A "uberização" do trabalho na era tecnológica: precarização ou liberdade?
Enviada em 18/12/2020
O presidente Getúlio Vargas, durante o seu mandato, criou uma série de leis trabalhistas para garantir o bem-estar a toda classe proletária brasileira. Todavia, ao analisar a precária situação dos trabalhadores autônomos, como o caso dos “uber”, é possível perceber que eles não gozam de seus direitos, o que favorece uma maior concentração de renda e a manutenção da pobreza. Destarte, faz-se necessário intervenções a fim de que seja possível honrar com as leis de trabalho do país.

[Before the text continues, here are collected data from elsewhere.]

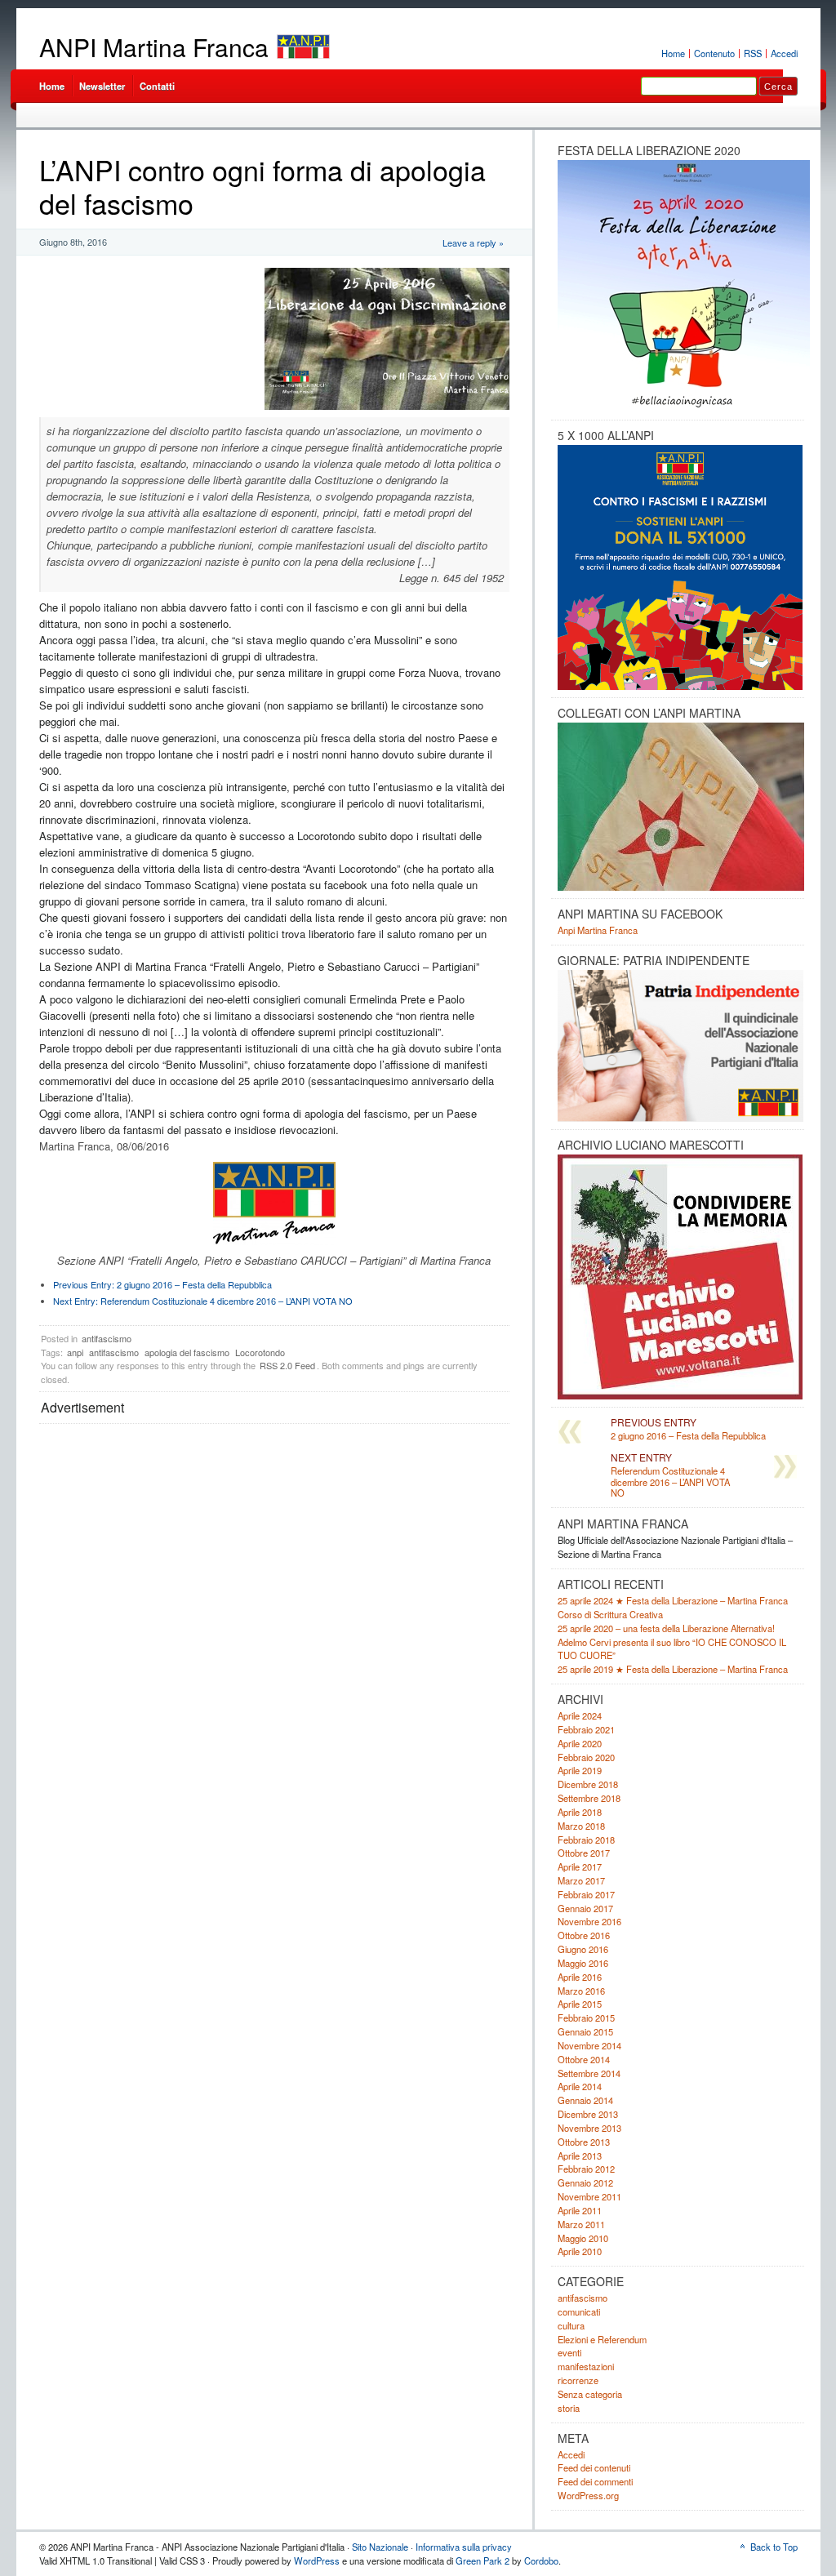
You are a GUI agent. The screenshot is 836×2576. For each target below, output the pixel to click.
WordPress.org (588, 2495)
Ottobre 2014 (584, 2059)
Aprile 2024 (580, 1715)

Em primeira instância, esses funcionários autônomos trabalham para grandes empresas-as quais detém grande capital-e mesmo assim ganham pouco e não conseguem usufruir dos seus direitos. Sob esse prisma, durante a Primeira Revolução Industrial, a burguesia lucrava por meio da exploração do proletário, o qual vivia em condições insalubres, sem leis que o protegessem e ganhava um salário muito baixo. Desse modo, apesar de séculos terem se passado, as condições precárias que o funcionário autônomo enfrenta ainda se assemelham com a Primeira Revolução Industrial. Com isso, fica evidente a necessidade de se estabelecer leis que protejam essa parcela da população.

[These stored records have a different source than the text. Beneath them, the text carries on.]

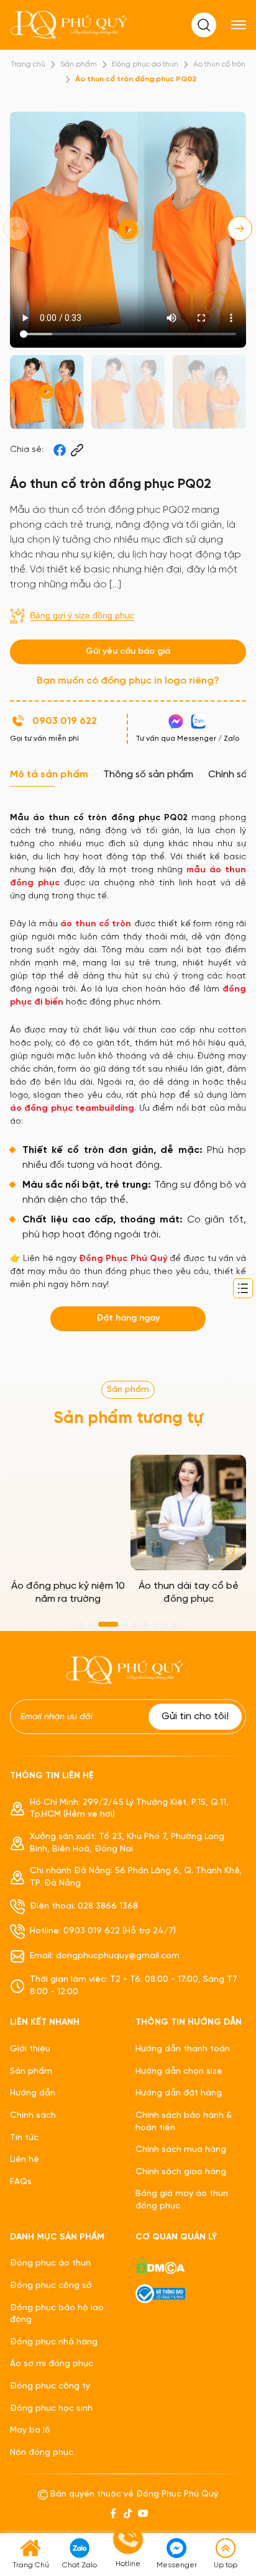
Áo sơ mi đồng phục (51, 2364)
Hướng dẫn (32, 2093)
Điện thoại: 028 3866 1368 (84, 1906)
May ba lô (30, 2430)
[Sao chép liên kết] (77, 450)
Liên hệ (24, 2159)
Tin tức (24, 2138)
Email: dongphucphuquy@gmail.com (105, 1956)
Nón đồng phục (41, 2452)
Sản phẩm (78, 64)
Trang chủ (28, 64)
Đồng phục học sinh (51, 2408)
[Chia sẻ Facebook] (59, 450)
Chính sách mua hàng (180, 2149)
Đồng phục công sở (51, 2285)
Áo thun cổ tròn (219, 64)
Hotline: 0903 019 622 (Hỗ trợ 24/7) (103, 1931)
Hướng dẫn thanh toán (182, 2049)
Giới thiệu (30, 2049)
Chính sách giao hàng (180, 2172)
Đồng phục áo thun (145, 64)
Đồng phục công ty (50, 2386)
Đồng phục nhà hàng (54, 2342)
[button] (239, 228)
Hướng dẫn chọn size (178, 2071)
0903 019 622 (64, 721)
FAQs (21, 2182)
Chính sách (33, 2115)
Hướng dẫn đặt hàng (178, 2093)
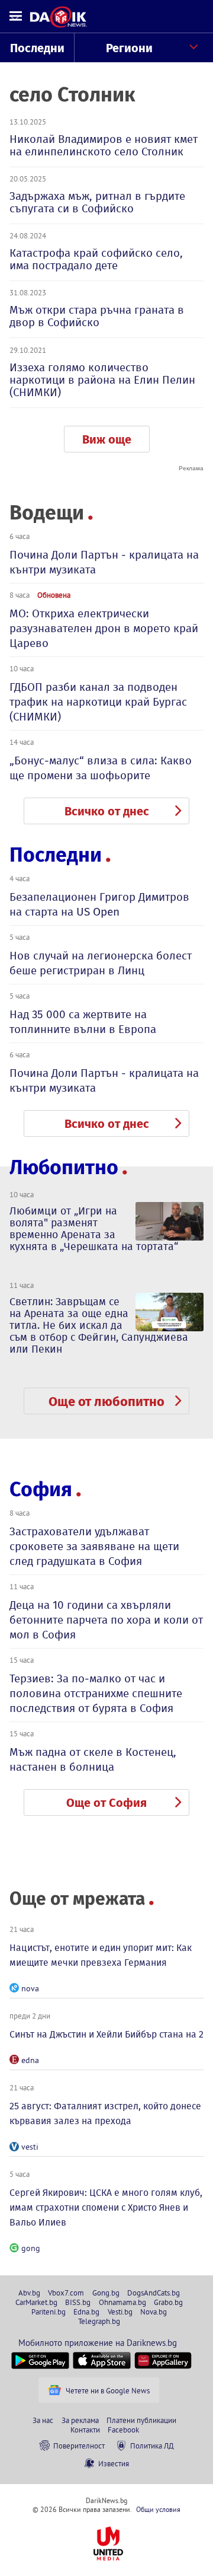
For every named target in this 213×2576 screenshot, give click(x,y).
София (40, 1489)
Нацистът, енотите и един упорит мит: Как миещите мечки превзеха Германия (100, 1955)
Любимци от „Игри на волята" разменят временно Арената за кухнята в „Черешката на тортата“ (93, 1228)
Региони (129, 48)
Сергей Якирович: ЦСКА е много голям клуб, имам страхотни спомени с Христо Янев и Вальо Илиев (105, 2207)
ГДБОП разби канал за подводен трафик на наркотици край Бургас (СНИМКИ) (98, 701)
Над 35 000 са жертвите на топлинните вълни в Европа (82, 1022)
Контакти (85, 2429)
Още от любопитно (106, 1402)
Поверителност (79, 2445)
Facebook (123, 2429)
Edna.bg (86, 2311)
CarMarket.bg (36, 2302)
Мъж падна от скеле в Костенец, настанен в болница (92, 1759)
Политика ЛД (152, 2445)
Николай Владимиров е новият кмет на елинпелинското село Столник (103, 145)
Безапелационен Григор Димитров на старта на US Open (99, 904)
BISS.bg (78, 2302)
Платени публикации (141, 2420)
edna (30, 2060)
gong (30, 2248)
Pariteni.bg (48, 2311)
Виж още (106, 439)
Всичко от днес (106, 811)
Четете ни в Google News (108, 2390)
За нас (43, 2420)
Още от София (106, 1803)
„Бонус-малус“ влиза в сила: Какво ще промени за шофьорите (100, 768)
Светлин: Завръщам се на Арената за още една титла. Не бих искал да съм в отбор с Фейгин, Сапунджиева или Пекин (98, 1325)
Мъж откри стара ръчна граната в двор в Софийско (96, 316)
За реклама (80, 2420)
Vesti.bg (120, 2311)
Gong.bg (106, 2292)
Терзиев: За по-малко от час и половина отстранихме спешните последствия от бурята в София (95, 1693)
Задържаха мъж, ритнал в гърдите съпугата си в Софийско (97, 202)
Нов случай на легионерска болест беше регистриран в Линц (100, 963)
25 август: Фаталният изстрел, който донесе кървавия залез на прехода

Em segunda instância, a remuneração dos funcionários autônomos é muito baixa, o que corrobora para manutenção da pobreza. Nesse sentido, o geógrafo Milton Santos caracteriou a globalização atual como perversa, já que as grandes potências divulgam a ideia de que a mundialização do capital aproxima as diferentes nações e contribui para uma maior equidade mas, na prática, os cidadãos enfrentam a pobreza e a desigualdade. Paralelo a isso, a globalização estende o mercado laboral, ao proporcionar ferramentas que possibilitam a criação de uma plataforma a qual qualquer cidadão pode acessar, mas intensifica a pobreza, na medida em que concede um maior domínio da classe dominante sobre a classe proletária. Dessa maneira, a criação de mecanismos para garantir uma maior estabilidade ao trabalhador autônomo torna-se fundamental.
Portanto, é necessário que o Poder Legislativo-o qual tem a função de elaborar as leis-crie normas a serem seguidas pelas grandes empresas por meio da implementação de um salário digno, de uma carteira de trabalho, de férias remuneradas, entre outras medidas a fim de que os empregados autônomos consigam gozar de seus direitos. Ademais, é imprescindivel que a população procure saber dos males da mundialização do capital para que haja uma conscientização social e seja possível combater os seus danos. Com essas ações em prática, será possível honrar com as leis trabalhistas em vigor desde o Governo Vargas e garantir que todas as parcelas da sociedade tenha acesso a elas.